╭─ LISTED RECORDS
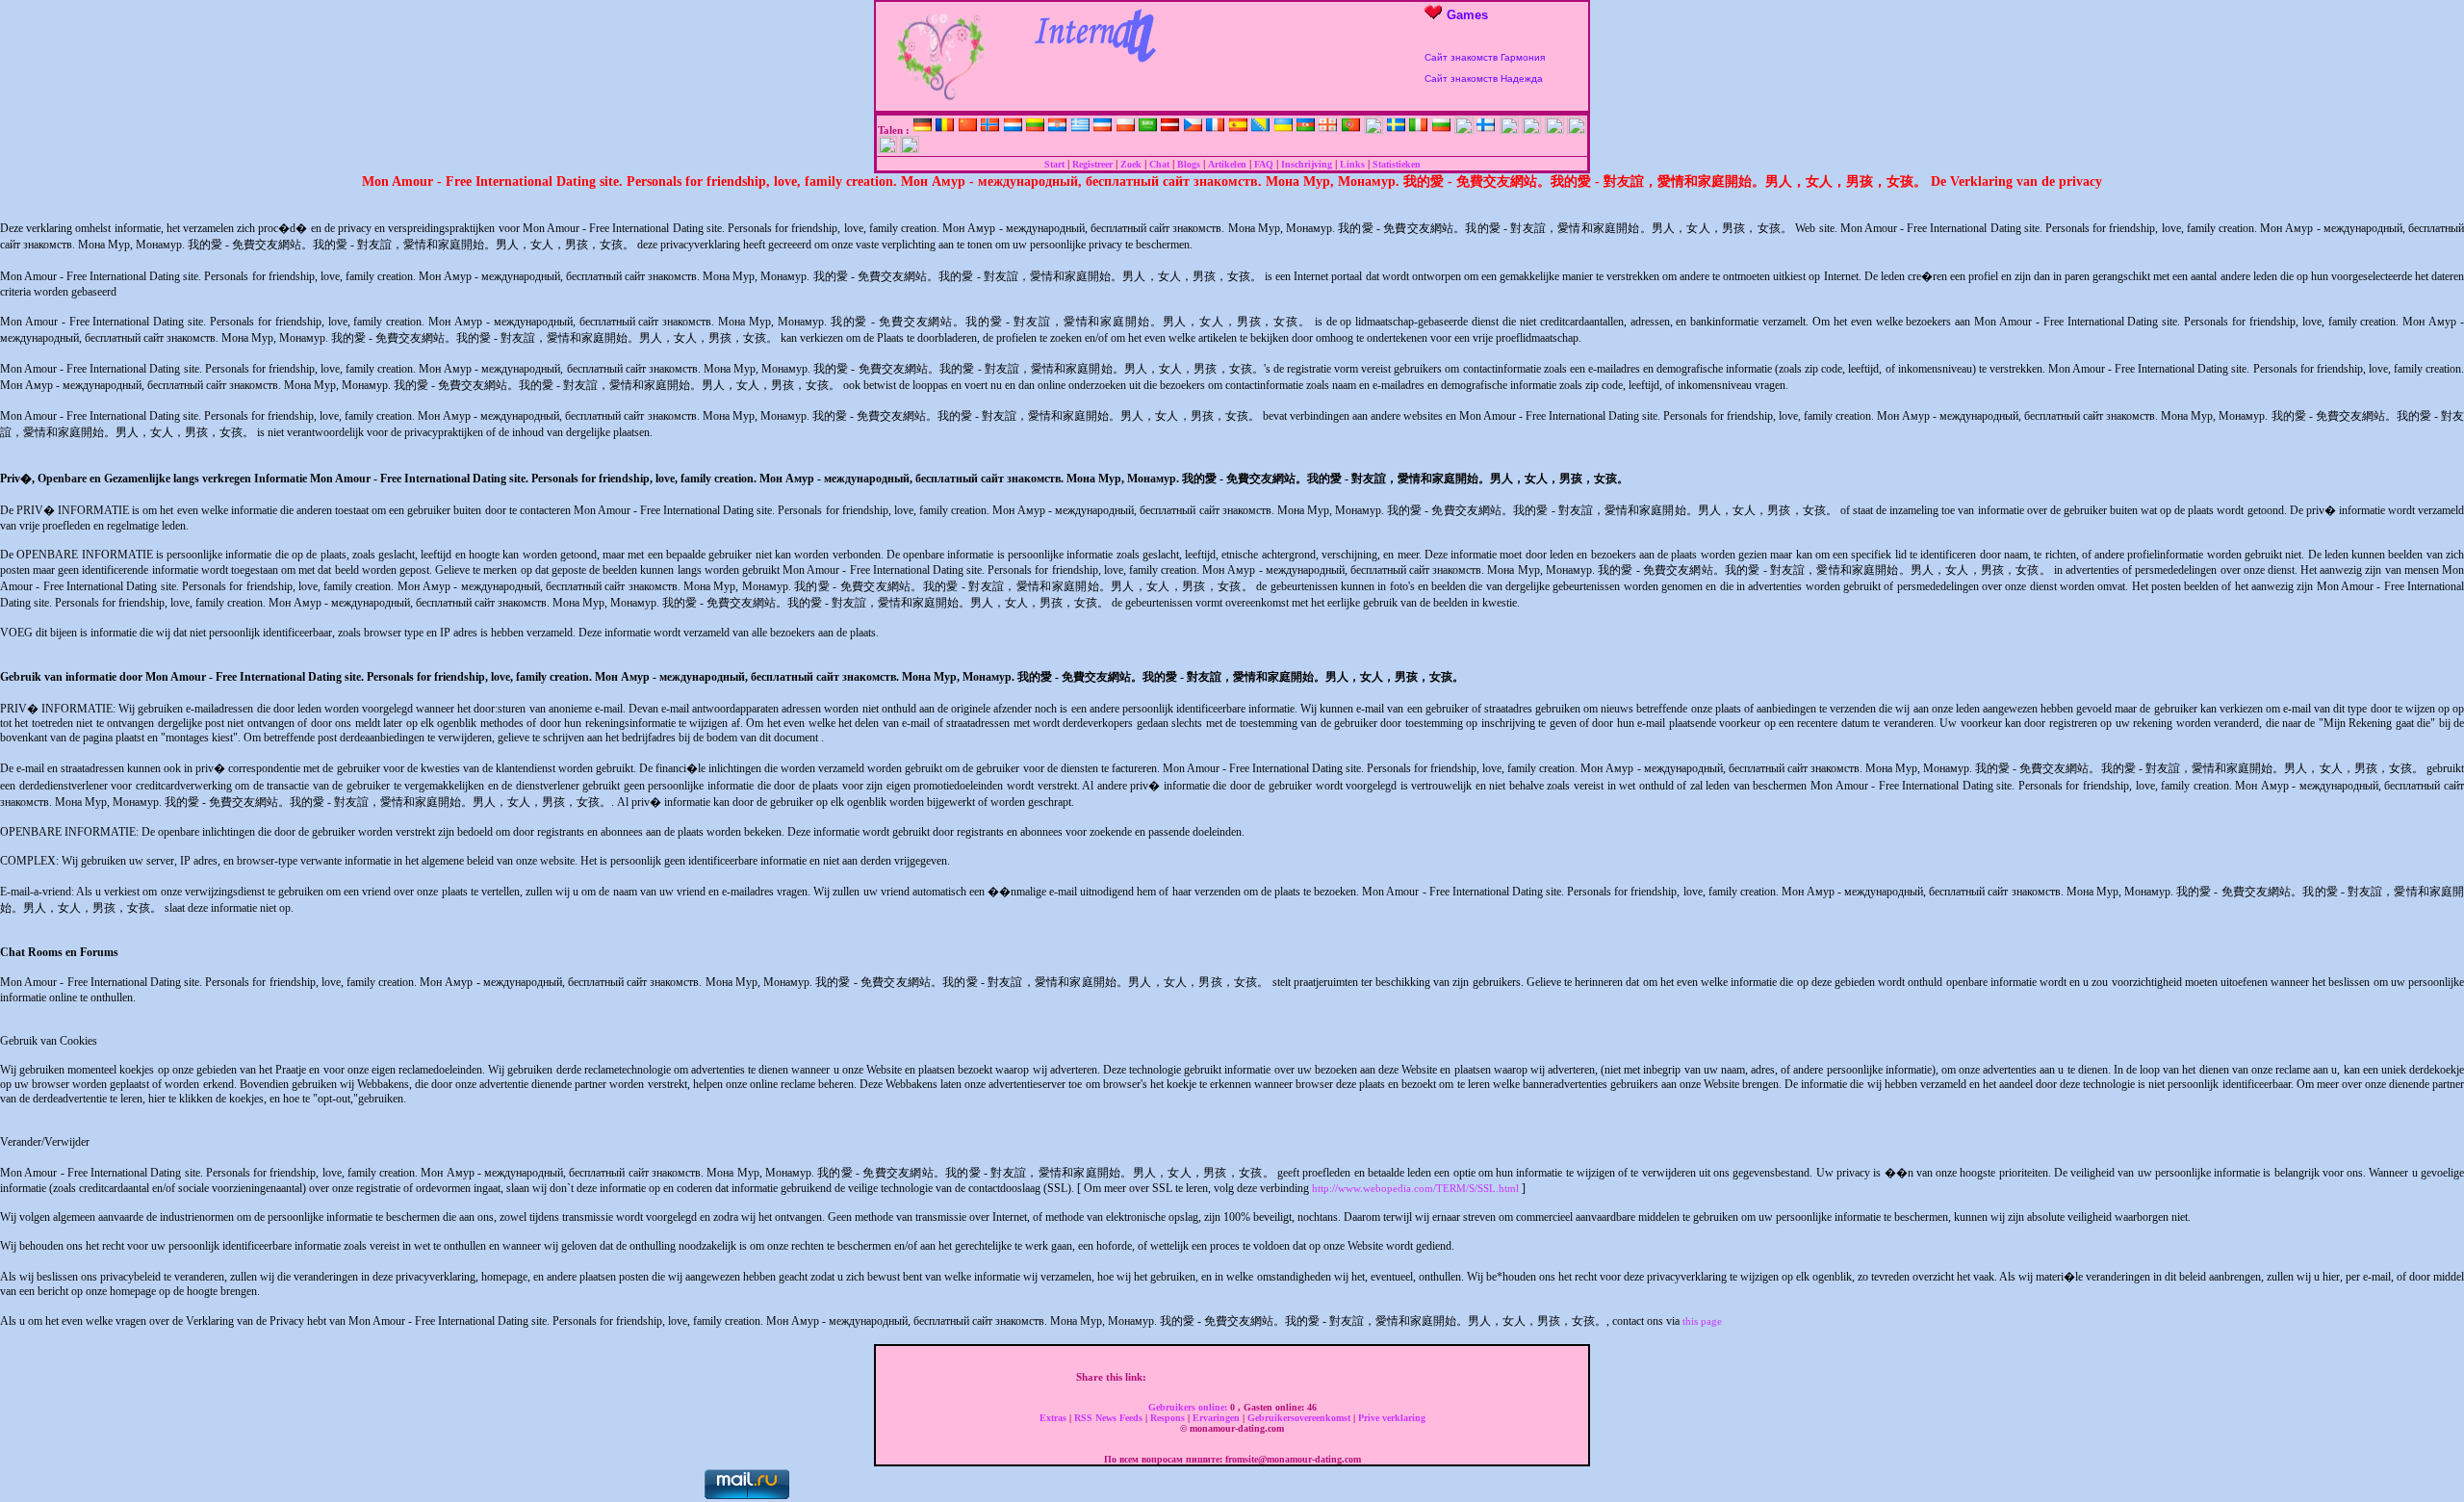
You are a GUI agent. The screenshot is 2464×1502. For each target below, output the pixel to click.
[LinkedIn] (1279, 1377)
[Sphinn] (1360, 1377)
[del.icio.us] (1259, 1377)
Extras (1054, 1417)
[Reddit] (1319, 1377)
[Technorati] (1340, 1377)
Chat (1159, 164)
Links (1352, 164)
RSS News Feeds (1109, 1417)
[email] (1380, 1377)
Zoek (1131, 164)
╰─
WHAT IS REQUIRED: Reproduce the data exactly as it appears above. Pictures are to be left out.

RESULT FOR THIS TASK:
You are a GUI agent. The screenshot is 2464×1502. For each target below, output the pixel to click.
[LinkedIn] (1279, 1377)
[Sphinn] (1360, 1377)
[del.icio.us] (1259, 1377)
Extras (1054, 1417)
[Reddit] (1319, 1377)
[Technorati] (1340, 1377)
Chat (1159, 164)
Links (1352, 164)
RSS News Feeds (1109, 1417)
[email] (1380, 1377)
Zoek (1131, 164)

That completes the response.